((

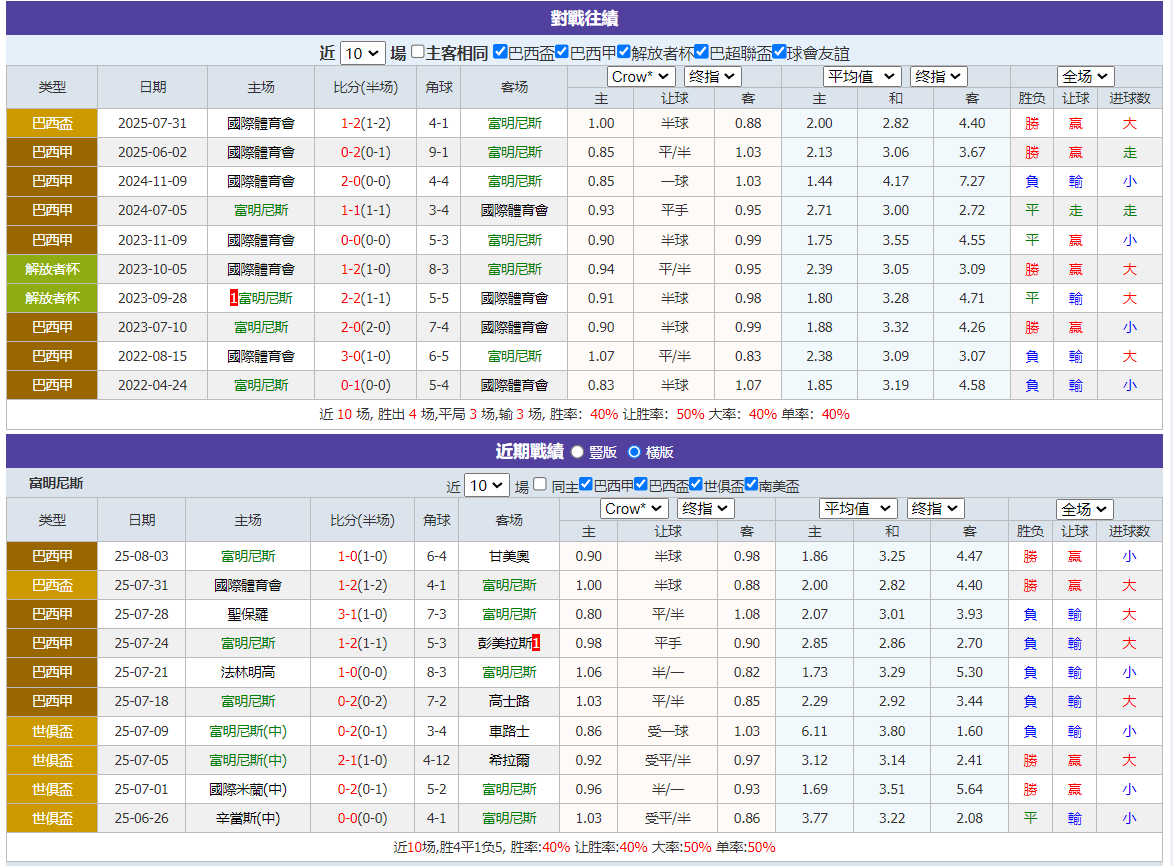Uncheck the 球會友誼 checkbox
Viewport: 1173px width, 866px height.
pos(777,53)

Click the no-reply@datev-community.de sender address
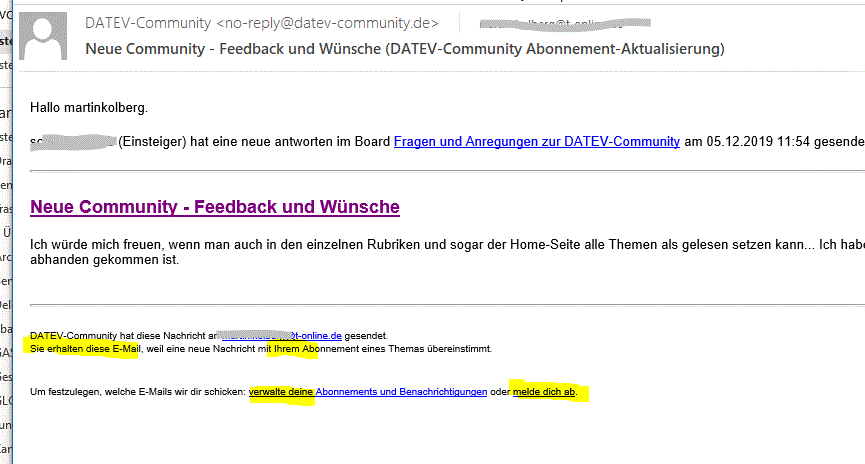[327, 23]
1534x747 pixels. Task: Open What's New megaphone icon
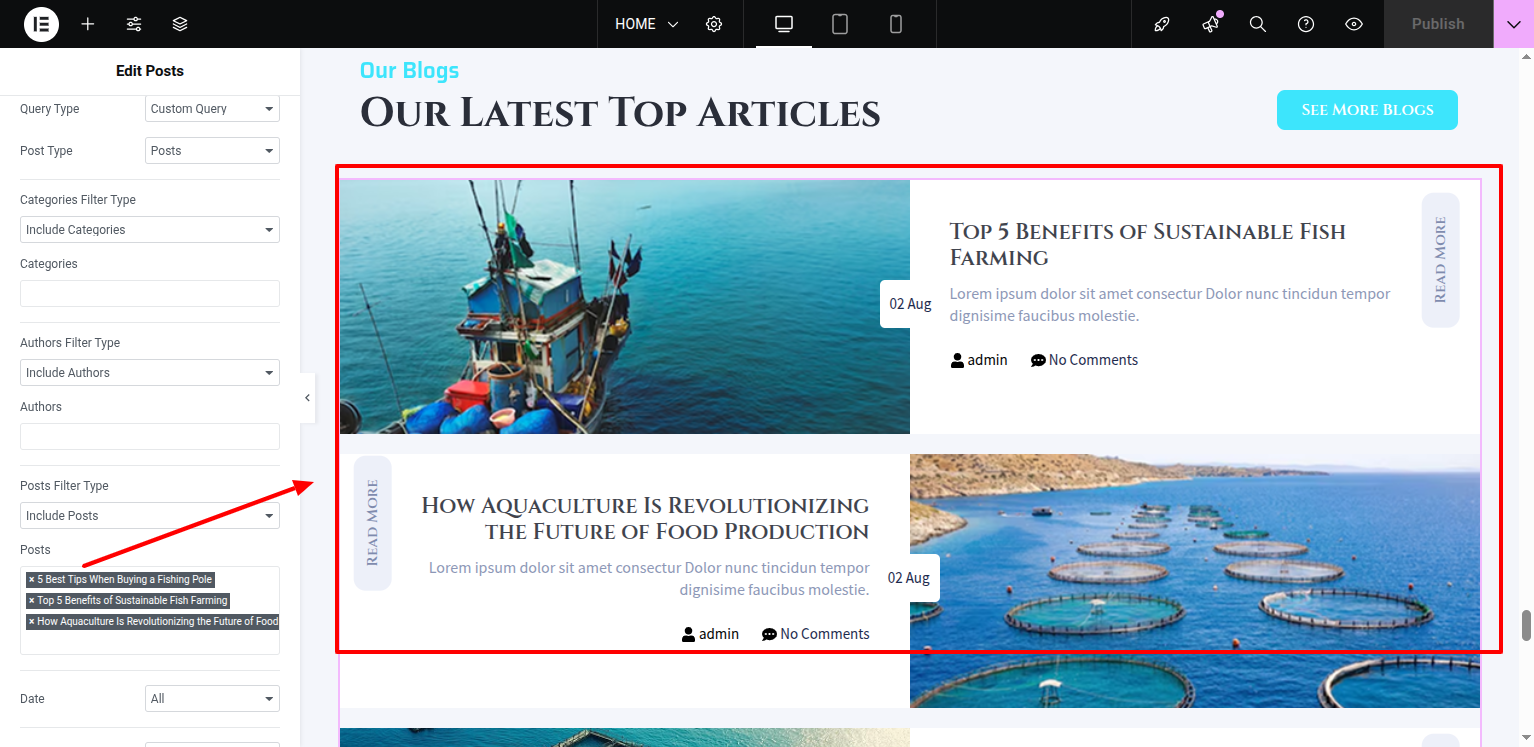click(1210, 24)
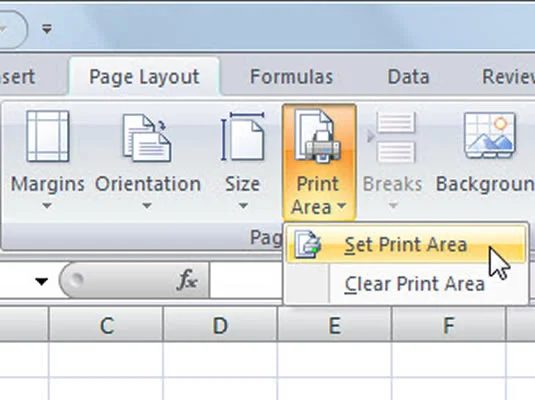Click the Set Print Area menu icon
535x400 pixels.
[307, 244]
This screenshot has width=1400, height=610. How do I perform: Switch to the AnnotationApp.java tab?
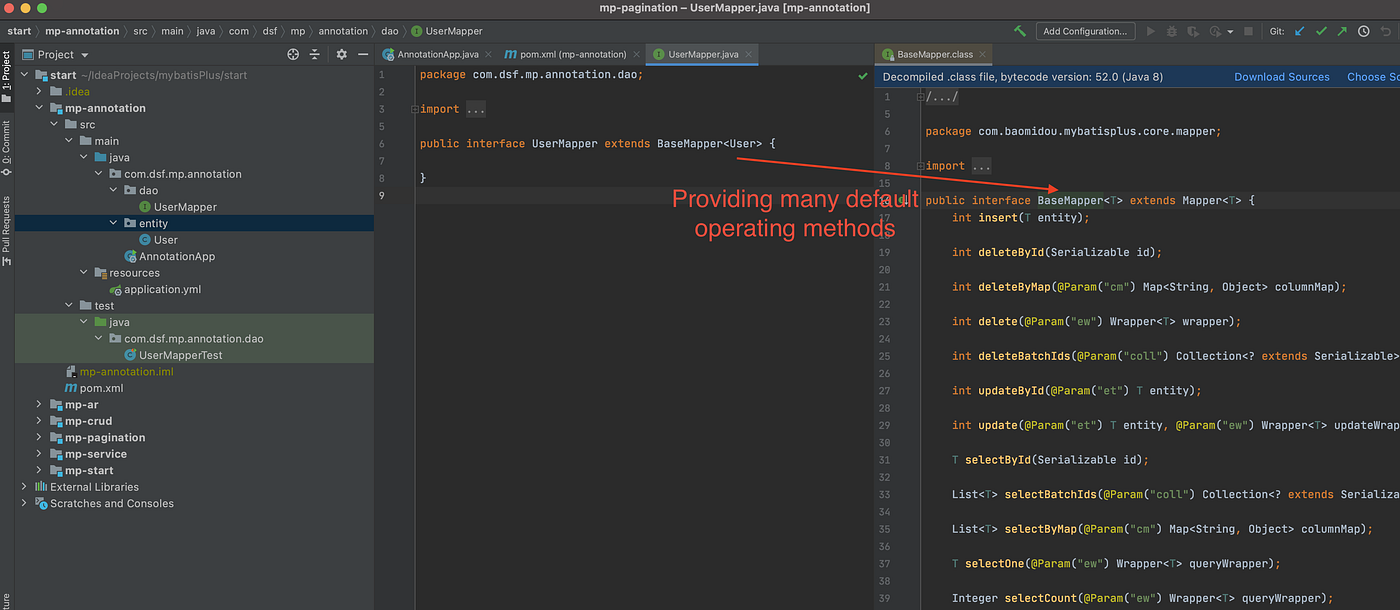click(x=436, y=54)
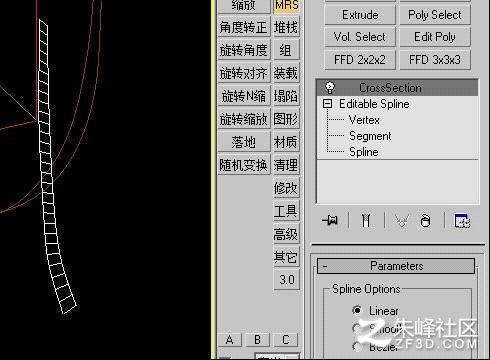
Task: Click Remove Modifier trash icon
Action: click(x=426, y=220)
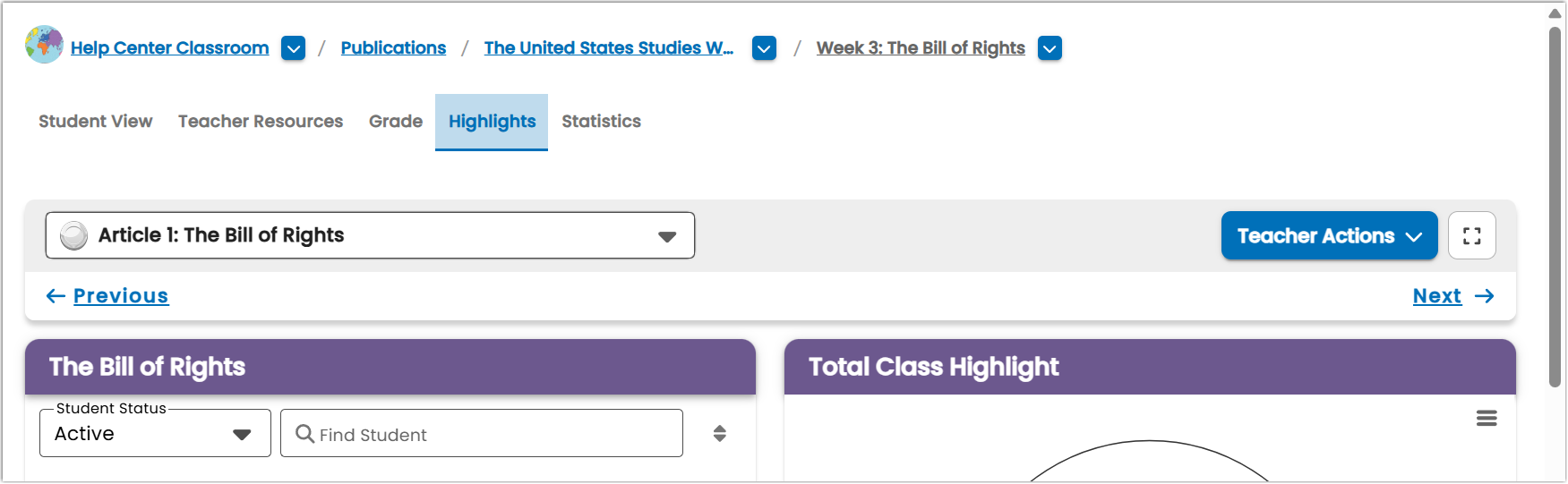Click the magnifier icon in Find Student
The height and width of the screenshot is (484, 1568).
tap(304, 434)
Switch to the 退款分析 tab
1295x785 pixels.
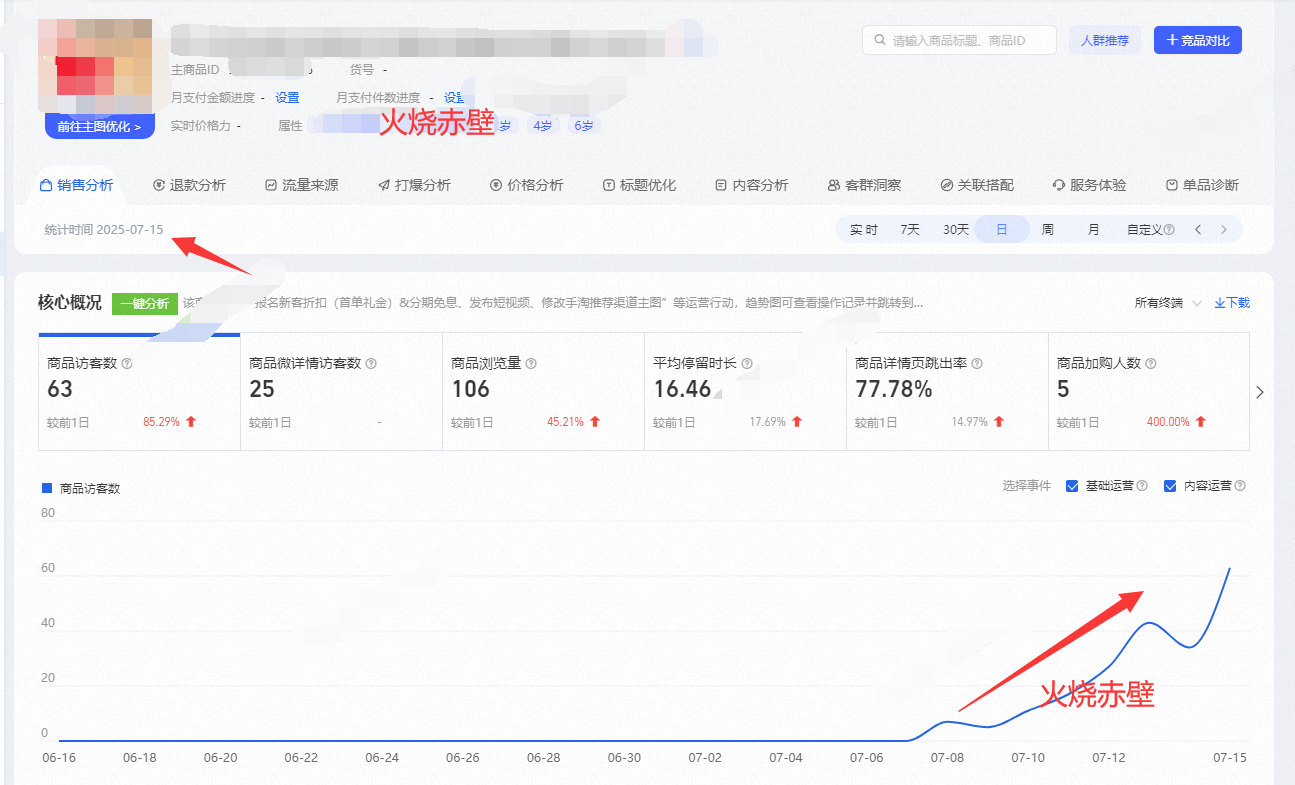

))

* EXERCISE GOAL:
Copy the items from the line with "1534x747 pixels. Task: Open" up to and including the last line of the items, substituting "Go to" for "Switch to" wherever it appears and leaving everything else unchanged. Leave the pictures out.

* EXERCISE OUTPUT:
1534x747 pixels. Task: Open What's New megaphone icon
click(1210, 24)
Click the Set Print Area menu icon
535x400 pixels.
[307, 244]
This screenshot has width=1400, height=610. How do I perform: Go to the AnnotationApp.java tab?
click(x=436, y=54)
Task: Click Remove Modifier trash icon
Action: click(x=426, y=220)
Click the magnifier icon in Find Student
The height and width of the screenshot is (484, 1568).
tap(304, 434)
Go to the 退款分析 tab
1295x785 pixels.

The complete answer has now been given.